▶ _Excerpt from a dataset_:
>>>

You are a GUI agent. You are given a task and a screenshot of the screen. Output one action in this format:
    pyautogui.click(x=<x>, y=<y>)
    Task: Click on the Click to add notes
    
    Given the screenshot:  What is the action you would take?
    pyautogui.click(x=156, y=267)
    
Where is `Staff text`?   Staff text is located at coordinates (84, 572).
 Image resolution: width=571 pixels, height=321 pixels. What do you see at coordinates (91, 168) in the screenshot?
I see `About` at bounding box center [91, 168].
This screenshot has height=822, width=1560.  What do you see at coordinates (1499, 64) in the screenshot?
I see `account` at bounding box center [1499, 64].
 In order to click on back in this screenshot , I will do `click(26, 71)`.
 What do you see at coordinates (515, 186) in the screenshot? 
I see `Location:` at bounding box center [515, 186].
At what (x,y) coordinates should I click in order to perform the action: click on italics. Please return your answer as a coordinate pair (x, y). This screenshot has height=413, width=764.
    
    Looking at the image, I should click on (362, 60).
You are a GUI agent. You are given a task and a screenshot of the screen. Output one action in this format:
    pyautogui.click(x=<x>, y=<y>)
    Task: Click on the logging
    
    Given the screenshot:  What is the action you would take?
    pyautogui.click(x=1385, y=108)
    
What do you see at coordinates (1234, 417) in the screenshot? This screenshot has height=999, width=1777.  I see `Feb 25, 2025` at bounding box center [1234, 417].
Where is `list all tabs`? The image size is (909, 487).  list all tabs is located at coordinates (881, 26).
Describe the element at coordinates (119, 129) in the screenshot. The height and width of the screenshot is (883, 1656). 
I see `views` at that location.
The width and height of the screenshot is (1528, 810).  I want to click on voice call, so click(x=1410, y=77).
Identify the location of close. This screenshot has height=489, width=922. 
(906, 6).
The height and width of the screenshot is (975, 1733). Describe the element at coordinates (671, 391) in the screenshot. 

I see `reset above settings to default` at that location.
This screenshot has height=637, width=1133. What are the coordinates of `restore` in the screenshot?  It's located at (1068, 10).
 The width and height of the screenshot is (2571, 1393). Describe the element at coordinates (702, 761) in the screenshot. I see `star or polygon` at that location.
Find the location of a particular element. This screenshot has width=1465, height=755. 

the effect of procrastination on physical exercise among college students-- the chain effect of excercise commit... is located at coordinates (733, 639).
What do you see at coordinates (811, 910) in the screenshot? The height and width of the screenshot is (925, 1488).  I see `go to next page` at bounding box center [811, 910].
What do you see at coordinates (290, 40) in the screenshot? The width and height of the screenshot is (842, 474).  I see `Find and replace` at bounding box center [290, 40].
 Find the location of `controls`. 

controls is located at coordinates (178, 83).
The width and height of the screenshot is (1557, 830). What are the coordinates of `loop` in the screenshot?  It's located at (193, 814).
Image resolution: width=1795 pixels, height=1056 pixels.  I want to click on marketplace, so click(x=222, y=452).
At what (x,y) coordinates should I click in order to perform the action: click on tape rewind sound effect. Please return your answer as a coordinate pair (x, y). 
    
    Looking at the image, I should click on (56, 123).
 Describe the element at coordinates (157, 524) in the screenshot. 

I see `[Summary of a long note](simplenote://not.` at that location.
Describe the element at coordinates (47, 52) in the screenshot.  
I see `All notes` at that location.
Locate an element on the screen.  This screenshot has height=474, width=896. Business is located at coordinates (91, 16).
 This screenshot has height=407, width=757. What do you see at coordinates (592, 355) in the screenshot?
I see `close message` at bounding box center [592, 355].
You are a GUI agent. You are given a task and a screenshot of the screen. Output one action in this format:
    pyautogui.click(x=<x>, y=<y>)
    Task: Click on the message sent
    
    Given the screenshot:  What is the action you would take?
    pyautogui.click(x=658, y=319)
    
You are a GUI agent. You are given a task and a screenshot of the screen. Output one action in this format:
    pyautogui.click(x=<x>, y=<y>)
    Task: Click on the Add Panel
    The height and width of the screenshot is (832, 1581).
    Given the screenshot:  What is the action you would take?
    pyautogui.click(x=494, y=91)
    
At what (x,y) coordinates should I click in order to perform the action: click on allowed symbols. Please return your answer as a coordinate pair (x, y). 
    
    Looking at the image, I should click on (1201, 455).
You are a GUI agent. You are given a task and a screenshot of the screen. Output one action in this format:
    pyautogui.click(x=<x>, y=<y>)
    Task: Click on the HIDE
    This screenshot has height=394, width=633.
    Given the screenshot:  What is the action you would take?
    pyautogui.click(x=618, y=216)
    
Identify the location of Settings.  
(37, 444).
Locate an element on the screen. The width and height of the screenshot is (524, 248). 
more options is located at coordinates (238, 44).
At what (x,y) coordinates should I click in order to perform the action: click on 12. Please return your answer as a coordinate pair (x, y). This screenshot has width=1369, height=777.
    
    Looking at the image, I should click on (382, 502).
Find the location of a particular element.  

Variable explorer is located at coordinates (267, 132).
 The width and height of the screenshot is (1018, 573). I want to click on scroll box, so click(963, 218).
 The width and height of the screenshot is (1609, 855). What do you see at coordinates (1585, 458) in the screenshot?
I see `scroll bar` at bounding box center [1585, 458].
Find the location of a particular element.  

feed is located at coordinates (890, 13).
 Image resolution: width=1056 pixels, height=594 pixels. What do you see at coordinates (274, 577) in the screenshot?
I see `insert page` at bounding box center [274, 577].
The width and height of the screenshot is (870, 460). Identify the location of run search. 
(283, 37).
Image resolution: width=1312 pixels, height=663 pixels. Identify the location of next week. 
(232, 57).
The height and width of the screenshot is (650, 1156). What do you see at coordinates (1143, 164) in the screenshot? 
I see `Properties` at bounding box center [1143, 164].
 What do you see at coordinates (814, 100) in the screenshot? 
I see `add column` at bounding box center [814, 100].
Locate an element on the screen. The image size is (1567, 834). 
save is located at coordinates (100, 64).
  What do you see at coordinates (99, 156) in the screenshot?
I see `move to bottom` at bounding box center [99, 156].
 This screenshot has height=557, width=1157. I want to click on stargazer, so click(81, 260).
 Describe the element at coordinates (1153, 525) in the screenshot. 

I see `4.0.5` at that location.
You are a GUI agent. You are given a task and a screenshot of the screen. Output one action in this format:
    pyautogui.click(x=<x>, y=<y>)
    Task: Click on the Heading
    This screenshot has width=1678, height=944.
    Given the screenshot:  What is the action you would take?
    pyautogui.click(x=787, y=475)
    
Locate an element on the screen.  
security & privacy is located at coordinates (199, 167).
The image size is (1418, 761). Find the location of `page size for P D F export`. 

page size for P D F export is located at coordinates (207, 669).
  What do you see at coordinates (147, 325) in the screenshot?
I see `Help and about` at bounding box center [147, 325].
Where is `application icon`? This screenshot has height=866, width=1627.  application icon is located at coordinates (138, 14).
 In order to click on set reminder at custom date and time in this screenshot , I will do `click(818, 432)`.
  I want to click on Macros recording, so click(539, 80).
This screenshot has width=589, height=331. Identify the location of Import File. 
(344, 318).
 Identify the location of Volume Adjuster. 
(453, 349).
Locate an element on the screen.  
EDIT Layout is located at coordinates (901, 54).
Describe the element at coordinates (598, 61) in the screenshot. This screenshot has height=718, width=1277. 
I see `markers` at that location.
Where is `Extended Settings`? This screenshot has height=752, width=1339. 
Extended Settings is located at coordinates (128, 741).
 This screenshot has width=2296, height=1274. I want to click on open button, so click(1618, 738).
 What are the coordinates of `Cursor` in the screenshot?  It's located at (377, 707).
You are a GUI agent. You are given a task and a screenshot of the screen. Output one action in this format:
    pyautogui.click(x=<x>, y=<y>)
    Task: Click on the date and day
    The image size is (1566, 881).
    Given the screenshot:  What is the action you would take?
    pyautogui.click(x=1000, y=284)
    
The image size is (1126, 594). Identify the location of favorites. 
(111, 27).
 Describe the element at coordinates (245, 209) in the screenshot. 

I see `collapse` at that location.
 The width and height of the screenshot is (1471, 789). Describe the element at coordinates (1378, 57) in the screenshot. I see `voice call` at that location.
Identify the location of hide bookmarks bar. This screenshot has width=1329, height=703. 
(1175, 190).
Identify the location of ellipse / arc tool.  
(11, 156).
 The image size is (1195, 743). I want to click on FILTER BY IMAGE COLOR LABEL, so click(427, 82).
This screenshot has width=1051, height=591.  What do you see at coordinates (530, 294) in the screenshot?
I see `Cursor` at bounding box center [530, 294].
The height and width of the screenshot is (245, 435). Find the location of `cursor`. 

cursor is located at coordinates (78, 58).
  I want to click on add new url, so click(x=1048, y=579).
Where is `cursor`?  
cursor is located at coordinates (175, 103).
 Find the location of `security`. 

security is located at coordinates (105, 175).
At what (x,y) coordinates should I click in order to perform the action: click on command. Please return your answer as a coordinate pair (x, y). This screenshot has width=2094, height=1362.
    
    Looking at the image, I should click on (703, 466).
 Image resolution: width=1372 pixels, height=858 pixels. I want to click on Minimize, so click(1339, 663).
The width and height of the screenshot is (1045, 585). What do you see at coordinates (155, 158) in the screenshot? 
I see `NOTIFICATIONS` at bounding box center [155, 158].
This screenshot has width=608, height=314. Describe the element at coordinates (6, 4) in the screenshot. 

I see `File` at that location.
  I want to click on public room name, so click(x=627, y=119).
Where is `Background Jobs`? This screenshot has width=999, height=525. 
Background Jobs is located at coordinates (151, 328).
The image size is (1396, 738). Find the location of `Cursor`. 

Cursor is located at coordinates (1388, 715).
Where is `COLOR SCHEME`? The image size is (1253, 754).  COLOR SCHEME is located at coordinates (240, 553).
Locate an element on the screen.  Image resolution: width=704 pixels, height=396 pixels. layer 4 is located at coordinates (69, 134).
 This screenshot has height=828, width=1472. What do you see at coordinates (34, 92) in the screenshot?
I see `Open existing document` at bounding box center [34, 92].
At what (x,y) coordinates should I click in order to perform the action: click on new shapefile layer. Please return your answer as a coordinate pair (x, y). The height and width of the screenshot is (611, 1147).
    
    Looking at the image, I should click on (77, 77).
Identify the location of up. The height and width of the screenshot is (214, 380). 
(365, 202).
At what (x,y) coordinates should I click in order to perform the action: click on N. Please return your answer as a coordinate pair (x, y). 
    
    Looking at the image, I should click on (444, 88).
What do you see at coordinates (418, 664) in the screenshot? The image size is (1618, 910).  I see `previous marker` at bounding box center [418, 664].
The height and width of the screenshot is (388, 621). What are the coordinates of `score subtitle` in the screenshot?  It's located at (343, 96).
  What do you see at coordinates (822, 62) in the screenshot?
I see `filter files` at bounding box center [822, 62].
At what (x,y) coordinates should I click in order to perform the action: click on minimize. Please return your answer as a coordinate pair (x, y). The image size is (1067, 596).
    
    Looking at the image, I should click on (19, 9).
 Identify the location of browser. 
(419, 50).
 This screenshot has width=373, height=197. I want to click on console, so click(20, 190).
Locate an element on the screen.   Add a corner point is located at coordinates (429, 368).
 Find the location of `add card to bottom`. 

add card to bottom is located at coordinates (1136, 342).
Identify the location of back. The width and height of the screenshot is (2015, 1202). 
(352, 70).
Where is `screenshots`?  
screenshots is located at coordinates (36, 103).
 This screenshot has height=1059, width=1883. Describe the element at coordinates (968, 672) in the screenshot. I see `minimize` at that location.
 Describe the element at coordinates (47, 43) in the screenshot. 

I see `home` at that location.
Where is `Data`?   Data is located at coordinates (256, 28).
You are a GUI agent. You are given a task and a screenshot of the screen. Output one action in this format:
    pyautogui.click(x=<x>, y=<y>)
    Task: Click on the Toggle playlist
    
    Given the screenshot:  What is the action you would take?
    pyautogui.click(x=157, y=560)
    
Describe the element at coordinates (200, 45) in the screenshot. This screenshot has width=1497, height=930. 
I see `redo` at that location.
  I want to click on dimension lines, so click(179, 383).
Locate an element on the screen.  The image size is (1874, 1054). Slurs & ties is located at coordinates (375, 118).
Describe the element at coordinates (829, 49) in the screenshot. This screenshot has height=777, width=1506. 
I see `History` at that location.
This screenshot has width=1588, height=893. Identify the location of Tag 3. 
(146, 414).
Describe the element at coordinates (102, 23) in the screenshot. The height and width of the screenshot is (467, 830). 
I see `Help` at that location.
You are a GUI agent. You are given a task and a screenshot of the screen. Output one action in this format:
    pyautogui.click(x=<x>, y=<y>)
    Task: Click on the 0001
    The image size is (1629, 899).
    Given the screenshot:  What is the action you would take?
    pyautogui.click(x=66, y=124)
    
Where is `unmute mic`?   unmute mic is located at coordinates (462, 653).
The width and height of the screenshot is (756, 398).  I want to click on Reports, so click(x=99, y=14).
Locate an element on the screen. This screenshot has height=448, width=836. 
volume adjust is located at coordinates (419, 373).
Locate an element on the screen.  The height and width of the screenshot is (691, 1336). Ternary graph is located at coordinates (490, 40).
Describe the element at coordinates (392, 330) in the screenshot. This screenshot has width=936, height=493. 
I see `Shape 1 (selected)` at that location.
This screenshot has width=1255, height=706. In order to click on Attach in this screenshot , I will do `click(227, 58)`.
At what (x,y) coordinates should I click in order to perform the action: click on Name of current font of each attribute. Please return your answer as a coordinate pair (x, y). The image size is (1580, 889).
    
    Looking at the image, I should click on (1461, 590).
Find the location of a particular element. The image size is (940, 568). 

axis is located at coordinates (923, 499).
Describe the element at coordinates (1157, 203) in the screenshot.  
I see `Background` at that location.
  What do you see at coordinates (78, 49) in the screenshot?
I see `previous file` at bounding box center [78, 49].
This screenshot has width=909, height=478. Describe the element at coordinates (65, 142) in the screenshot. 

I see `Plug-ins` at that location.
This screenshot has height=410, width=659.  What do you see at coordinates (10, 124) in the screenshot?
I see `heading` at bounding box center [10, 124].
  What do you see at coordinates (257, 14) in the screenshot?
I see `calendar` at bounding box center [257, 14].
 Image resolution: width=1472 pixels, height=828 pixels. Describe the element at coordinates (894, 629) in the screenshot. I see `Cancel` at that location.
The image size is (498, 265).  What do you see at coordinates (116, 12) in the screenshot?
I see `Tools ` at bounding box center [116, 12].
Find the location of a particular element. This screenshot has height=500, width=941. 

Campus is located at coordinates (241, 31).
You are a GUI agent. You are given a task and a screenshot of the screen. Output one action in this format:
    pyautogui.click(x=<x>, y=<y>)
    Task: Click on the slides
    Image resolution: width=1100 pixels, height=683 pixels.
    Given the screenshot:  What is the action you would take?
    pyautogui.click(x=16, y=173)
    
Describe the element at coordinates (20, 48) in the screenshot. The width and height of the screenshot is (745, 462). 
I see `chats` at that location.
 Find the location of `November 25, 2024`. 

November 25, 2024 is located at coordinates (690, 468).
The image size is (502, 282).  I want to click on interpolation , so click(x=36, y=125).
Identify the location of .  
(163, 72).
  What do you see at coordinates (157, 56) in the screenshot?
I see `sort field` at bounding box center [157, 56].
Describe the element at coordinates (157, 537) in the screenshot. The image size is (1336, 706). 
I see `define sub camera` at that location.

<<<

▶ _Exercise prompt_:
Copy the lines of the data above without any changes, starting at the line that contains "Identify the location of ellipse" and ending at the line that contains "center [530, 294].".

▶ _Solution below_:
Identify the location of ellipse / arc tool.  
(11, 156).
 The image size is (1195, 743). I want to click on FILTER BY IMAGE COLOR LABEL, so click(427, 82).
This screenshot has width=1051, height=591.  What do you see at coordinates (530, 294) in the screenshot?
I see `Cursor` at bounding box center [530, 294].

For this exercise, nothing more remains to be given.